Karpathy, 39, was born in Bratislava and raised in Toronto. He earned a PhD in computer science at Stanford under Fei-Fei Li, then helped found OpenAI in 2015 as a research scientist specialising in deep learning and computer vision.

Elon Musk recruited him in 2017 to run artificial intelligence at Tesla. There, Karpathy built and oversaw the vision systems powering Autopilot and Full Self-Driving. He stepped down in 2022, returned briefly to OpenAI for about a year, then left once more in early 2024. He described that departure as a personal decision, not a reaction to any fallout inside the company.

He then went on to build Eureka Labs, an AI education startup, and quickly became one of the field's most visible public voices. His YouTube lecture series, Neural Networks: Zero to Hero, draws millions of views. His following on X sits close to two million.

But the moment that cemented his cultural footprint was in February 2025, when he posted about a 'new kind of coding' in which developers describe what they want in plain language and let the AI write the programme. He called it 'vibe coding'. Collins Dictionary later named it Word of the Year. The AI model he referenced in that post was Anthropic's Claude Sonnet.

Anthropic's Revenue Has Tripled Since December

The timing of the hire is no coincidence. Anthropic's annualised revenue run rate surged to $30 billion (£22.2 billion) by April 2026, up from roughly $9 billion (£6.66 billion) at the end of 2025, according to figures shared by CEO Dario Amodei.

Much of that growth has been fuelled by Claude Code, the company's agentic coding tool, which went public in May 2025 and hit $2.5 billion (£1.85 billion) in run-rate revenue by February 2026.

Bloomberg has reported that the firm is in early discussions to raise at least $30 billion (£22.2 billion) in fresh capital at a pre-money valuation above $900 billion (£666 billion). If that round closes, it would push Anthropic past OpenAI, which was last valued at $852 billion (£630.5 billion) in March.

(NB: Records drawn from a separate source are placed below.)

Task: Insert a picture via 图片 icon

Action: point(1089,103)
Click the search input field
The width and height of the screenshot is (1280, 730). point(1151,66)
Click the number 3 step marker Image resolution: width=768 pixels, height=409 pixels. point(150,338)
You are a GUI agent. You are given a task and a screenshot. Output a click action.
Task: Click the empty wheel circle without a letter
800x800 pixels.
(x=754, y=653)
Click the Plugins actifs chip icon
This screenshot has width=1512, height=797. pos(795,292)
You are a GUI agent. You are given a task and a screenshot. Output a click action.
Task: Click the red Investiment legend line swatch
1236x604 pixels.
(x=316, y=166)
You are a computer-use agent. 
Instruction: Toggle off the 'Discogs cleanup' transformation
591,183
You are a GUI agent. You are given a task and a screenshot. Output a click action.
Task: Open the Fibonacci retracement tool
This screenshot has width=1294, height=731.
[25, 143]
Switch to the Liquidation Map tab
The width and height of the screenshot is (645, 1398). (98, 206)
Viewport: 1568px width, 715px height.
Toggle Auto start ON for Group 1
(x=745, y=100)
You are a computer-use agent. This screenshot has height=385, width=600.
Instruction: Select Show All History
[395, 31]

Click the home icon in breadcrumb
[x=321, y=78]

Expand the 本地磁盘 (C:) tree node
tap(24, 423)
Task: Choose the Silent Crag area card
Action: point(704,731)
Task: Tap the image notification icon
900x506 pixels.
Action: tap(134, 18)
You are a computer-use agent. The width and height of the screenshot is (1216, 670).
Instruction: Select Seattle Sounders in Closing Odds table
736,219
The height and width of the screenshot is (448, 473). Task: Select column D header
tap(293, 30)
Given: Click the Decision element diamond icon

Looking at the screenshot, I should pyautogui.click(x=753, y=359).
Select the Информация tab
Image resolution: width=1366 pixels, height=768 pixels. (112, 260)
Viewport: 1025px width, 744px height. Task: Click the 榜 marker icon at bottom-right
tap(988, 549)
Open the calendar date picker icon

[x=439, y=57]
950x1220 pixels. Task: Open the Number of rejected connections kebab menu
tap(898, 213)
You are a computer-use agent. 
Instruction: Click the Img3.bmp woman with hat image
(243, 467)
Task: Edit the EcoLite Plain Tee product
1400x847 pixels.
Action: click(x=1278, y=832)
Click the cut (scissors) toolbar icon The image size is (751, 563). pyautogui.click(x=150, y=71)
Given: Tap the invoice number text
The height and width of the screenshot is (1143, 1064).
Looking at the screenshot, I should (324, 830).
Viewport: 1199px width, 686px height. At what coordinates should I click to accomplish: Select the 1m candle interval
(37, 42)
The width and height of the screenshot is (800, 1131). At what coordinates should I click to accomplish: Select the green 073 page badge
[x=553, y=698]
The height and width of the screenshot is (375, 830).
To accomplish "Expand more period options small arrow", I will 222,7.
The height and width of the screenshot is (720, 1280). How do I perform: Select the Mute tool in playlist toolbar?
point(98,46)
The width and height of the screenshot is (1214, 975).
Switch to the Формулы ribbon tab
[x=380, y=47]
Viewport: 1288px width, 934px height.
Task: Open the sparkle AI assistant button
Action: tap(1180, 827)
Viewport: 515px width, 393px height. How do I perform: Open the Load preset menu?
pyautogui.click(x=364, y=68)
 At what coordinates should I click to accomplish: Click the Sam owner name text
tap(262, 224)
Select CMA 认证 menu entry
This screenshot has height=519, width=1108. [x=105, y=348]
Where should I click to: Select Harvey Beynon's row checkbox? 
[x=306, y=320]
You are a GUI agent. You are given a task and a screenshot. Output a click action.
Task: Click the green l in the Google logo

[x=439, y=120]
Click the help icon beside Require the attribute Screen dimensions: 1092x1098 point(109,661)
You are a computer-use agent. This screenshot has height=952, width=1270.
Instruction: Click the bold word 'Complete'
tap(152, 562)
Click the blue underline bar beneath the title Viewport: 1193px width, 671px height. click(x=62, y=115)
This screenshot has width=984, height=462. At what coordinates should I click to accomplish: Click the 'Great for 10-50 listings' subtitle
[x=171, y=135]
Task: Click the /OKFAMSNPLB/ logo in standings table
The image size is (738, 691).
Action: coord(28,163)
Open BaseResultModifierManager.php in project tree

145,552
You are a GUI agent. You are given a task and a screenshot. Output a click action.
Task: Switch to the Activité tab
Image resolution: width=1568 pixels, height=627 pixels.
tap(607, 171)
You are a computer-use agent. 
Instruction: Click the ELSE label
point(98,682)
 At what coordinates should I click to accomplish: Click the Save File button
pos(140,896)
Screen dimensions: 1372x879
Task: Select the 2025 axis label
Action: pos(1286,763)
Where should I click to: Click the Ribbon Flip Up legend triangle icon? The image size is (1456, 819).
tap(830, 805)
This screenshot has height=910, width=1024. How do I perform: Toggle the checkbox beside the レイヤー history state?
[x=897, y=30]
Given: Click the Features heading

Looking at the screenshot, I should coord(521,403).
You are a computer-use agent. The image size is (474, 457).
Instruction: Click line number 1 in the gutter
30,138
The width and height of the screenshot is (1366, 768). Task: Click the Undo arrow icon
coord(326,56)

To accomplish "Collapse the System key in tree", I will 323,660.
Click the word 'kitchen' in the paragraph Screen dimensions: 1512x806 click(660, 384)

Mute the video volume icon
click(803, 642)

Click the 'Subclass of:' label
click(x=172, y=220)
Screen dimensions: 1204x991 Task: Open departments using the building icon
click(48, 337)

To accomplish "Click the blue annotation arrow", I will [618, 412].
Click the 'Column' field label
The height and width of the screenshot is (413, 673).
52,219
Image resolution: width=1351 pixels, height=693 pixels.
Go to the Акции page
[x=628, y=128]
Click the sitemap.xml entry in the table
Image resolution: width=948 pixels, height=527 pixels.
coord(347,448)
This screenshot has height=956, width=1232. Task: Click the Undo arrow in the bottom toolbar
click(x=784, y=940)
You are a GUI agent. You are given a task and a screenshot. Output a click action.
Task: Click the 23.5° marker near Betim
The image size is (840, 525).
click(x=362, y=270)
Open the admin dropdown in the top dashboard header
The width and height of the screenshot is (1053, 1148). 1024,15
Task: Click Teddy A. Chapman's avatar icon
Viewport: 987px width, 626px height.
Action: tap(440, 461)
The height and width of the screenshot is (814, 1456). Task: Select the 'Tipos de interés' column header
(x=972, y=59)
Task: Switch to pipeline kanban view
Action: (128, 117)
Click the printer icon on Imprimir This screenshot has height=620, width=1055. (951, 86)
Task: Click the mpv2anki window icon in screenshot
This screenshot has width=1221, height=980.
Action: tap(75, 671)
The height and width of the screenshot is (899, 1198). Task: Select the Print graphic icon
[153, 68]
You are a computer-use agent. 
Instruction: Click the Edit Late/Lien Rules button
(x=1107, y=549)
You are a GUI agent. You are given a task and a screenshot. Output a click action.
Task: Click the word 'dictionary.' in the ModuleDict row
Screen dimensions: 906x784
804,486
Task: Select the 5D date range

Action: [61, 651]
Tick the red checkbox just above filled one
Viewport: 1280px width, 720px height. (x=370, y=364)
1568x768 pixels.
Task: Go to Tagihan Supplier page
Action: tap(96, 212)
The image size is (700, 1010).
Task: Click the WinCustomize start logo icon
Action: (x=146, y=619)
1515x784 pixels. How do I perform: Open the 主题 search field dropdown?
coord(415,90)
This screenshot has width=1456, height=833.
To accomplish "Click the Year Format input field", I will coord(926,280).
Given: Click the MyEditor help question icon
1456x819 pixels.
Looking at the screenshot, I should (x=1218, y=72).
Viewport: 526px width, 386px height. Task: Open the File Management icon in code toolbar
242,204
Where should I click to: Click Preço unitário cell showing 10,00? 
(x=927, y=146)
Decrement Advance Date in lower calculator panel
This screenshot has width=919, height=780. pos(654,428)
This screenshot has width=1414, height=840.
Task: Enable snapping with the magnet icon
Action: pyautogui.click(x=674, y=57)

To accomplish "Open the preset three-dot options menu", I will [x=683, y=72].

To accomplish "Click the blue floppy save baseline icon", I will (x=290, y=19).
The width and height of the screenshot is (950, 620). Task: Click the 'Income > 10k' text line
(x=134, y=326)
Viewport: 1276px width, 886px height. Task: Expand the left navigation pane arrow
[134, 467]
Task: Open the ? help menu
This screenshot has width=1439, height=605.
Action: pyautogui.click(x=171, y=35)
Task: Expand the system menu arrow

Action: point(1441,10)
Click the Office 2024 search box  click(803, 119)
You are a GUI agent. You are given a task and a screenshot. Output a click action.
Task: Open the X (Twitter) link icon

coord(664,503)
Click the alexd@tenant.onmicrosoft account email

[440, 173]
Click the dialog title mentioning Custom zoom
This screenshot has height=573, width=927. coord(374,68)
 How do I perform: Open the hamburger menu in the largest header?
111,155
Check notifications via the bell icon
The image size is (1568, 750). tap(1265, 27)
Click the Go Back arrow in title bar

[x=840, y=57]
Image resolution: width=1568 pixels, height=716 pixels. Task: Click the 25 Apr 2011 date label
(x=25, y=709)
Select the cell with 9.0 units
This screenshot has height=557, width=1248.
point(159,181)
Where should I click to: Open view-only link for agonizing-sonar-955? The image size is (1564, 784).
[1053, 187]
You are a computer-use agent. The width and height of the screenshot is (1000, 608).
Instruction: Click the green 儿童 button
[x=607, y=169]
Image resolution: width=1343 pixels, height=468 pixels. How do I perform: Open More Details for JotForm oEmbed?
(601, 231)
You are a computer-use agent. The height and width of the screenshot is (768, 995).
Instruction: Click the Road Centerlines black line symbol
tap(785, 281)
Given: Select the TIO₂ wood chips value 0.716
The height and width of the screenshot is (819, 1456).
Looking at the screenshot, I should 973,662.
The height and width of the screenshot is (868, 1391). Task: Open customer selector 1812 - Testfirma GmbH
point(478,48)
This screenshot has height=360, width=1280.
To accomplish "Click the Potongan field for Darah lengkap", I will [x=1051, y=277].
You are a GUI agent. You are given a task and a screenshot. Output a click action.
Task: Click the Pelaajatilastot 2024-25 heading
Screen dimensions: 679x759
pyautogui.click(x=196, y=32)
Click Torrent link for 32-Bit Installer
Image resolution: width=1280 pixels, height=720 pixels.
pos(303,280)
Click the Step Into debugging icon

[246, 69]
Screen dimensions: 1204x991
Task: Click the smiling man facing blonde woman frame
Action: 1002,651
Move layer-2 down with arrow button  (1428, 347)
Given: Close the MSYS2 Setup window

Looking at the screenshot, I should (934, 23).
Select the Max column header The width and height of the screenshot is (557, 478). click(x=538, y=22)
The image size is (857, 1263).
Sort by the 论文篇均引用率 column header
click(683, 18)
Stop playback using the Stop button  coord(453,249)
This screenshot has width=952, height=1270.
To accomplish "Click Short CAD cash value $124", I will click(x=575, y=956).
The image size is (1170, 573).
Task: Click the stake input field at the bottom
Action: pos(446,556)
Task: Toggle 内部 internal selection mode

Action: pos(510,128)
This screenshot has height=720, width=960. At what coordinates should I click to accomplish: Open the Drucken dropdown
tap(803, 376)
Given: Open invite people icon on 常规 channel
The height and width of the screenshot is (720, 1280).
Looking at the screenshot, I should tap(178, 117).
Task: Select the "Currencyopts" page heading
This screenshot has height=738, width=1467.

A Growing Roster of Senior Defections

Karpathy's move came just one day after the Musk v. Altman trial wrapped up on 18 May. A jury and federal judge sided with OpenAI CEO Sam Altman. Karpathy's contributions at both OpenAI and Tesla featured prominently in the proceedings, CNBC noted.

Anthropic was founded in 2021 by Dario and Daniela Amodei, both former OpenAI research executives. Karpathy now joins a growing list of talent that crossed from one lab to the other.

He is not the only notable arrival. Ross Nordeen, a founding member of Musk's xAI and a former Tesla employee, signed on with Anthropic earlier in May. The company separately announced that cybersecurity veteran Chris Rohlf has joined its frontier red team. Rohlf spent six years at Meta and previously worked on Yahoo's security unit, widely known in the industry as 'The Paranoids'.

Funding rounds and GPU supply chains tend to dominate headlines in the AI sector. But the quiet migration of senior researchers like Karpathy tells its own story about which companies the people closest to the technology believe will shape what comes next.